**Instructions for the task**. What the task requires is each entry, restated exactly.

◆ ◆ ◆ ◆

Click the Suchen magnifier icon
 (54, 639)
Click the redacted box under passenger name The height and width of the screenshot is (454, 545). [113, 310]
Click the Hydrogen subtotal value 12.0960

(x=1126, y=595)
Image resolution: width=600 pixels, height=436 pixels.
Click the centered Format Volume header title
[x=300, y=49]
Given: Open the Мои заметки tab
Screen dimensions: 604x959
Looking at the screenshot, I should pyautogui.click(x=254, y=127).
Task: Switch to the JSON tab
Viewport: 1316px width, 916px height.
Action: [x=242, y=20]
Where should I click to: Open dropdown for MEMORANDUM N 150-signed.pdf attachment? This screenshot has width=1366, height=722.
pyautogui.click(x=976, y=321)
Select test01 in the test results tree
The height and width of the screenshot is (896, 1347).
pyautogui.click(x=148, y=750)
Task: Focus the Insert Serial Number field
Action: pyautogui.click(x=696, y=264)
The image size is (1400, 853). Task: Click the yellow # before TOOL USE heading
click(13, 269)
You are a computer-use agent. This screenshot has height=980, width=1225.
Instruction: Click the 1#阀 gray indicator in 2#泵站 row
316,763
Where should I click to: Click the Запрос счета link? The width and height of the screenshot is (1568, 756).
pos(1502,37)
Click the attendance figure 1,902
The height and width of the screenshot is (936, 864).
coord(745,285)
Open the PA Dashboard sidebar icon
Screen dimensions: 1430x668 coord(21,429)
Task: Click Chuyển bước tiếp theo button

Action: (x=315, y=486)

◆ ◆ ◆ ◆

**Written solution**.
Click the Suchen magnifier icon
 (54, 639)
Click the redacted box under passenger name The height and width of the screenshot is (454, 545). [113, 310]
Click the Hydrogen subtotal value 12.0960

(x=1126, y=595)
Image resolution: width=600 pixels, height=436 pixels.
Click the centered Format Volume header title
[x=300, y=49]
Given: Open the Мои заметки tab
Screen dimensions: 604x959
Looking at the screenshot, I should pyautogui.click(x=254, y=127).
Task: Switch to the JSON tab
Viewport: 1316px width, 916px height.
Action: [x=242, y=20]
Where should I click to: Open dropdown for MEMORANDUM N 150-signed.pdf attachment? This screenshot has width=1366, height=722.
pyautogui.click(x=976, y=321)
Select test01 in the test results tree
The height and width of the screenshot is (896, 1347).
pyautogui.click(x=148, y=750)
Task: Focus the Insert Serial Number field
Action: pyautogui.click(x=696, y=264)
The image size is (1400, 853). Task: Click the yellow # before TOOL USE heading
click(13, 269)
You are a computer-use agent. This screenshot has height=980, width=1225.
Instruction: Click the 1#阀 gray indicator in 2#泵站 row
316,763
Where should I click to: Click the Запрос счета link? The width and height of the screenshot is (1568, 756).
pos(1502,37)
Click the attendance figure 1,902
The height and width of the screenshot is (936, 864).
coord(745,285)
Open the PA Dashboard sidebar icon
Screen dimensions: 1430x668 coord(21,429)
Task: Click Chuyển bước tiếp theo button

Action: (x=315, y=486)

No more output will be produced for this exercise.